Task to carry out:
The pictures are to be left out, and all remaining data is to be transcribed exactly as it appears.

Records:
____________________
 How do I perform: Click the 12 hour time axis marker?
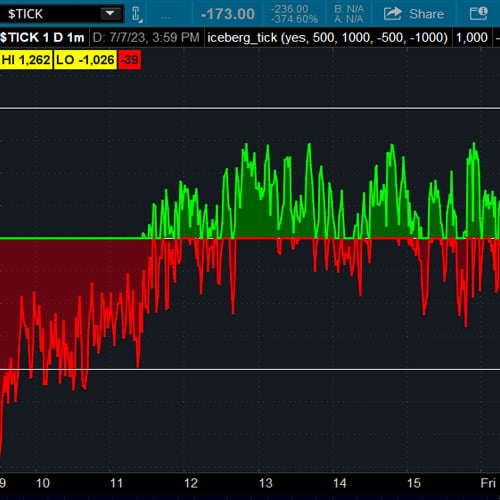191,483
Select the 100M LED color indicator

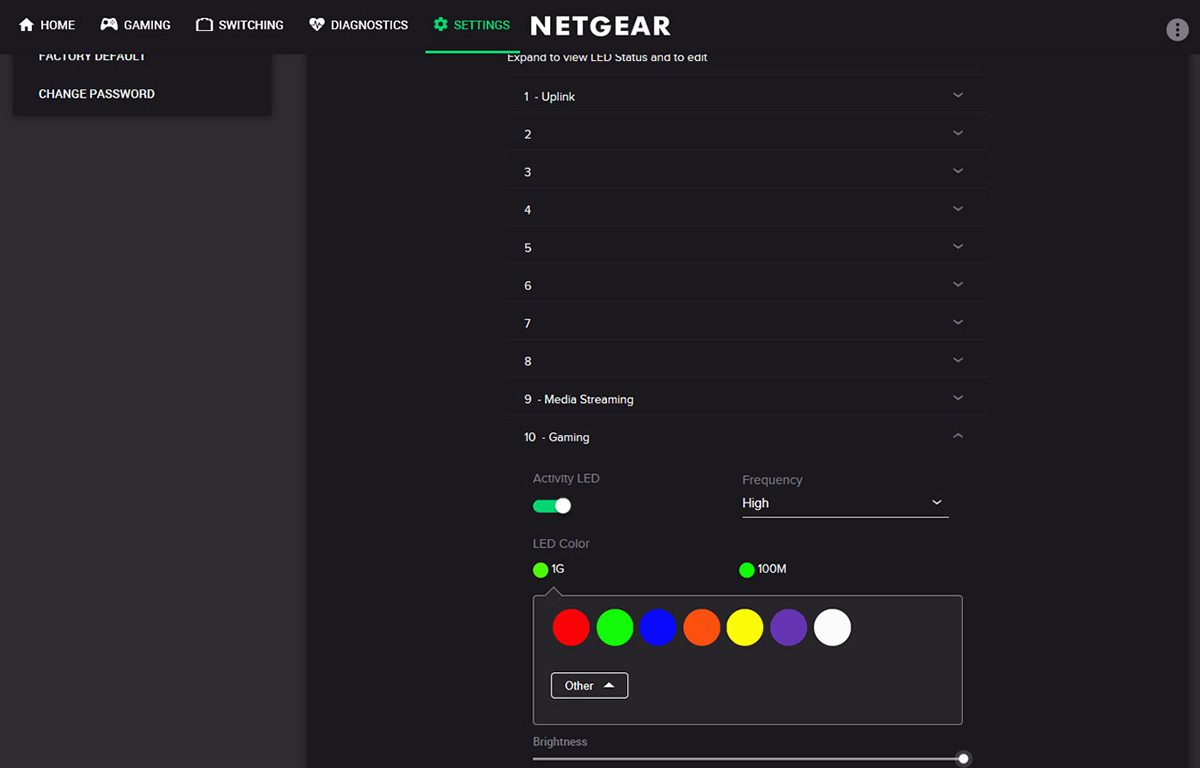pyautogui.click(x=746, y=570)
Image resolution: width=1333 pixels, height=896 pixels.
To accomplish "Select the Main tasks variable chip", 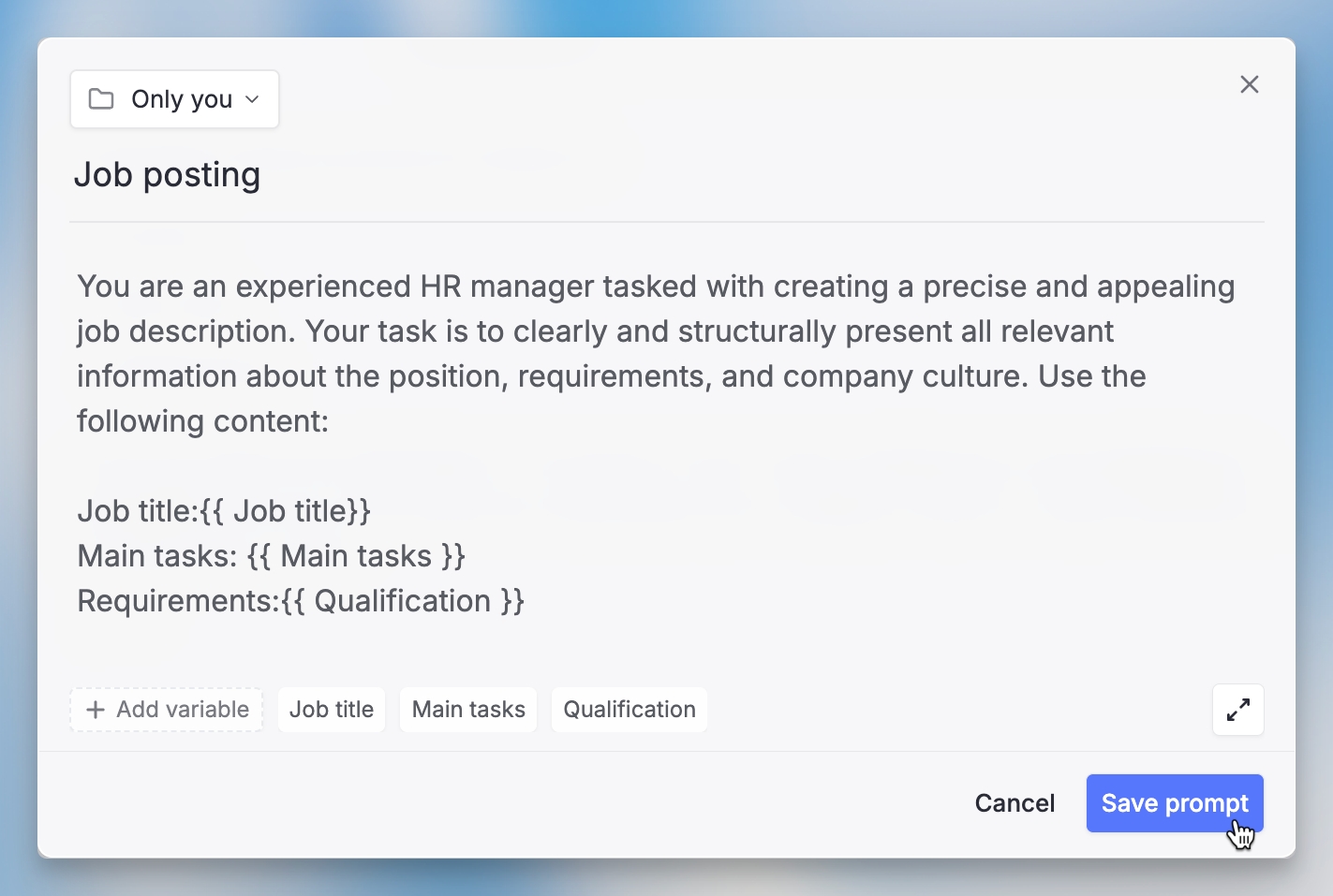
____________________
Your response:
 How do I perform: Click the 12 hour time axis marker?
191,483
Select the 100M LED color indicator

pyautogui.click(x=746, y=570)
Image resolution: width=1333 pixels, height=896 pixels.
To accomplish "Select the Main tasks variable chip", 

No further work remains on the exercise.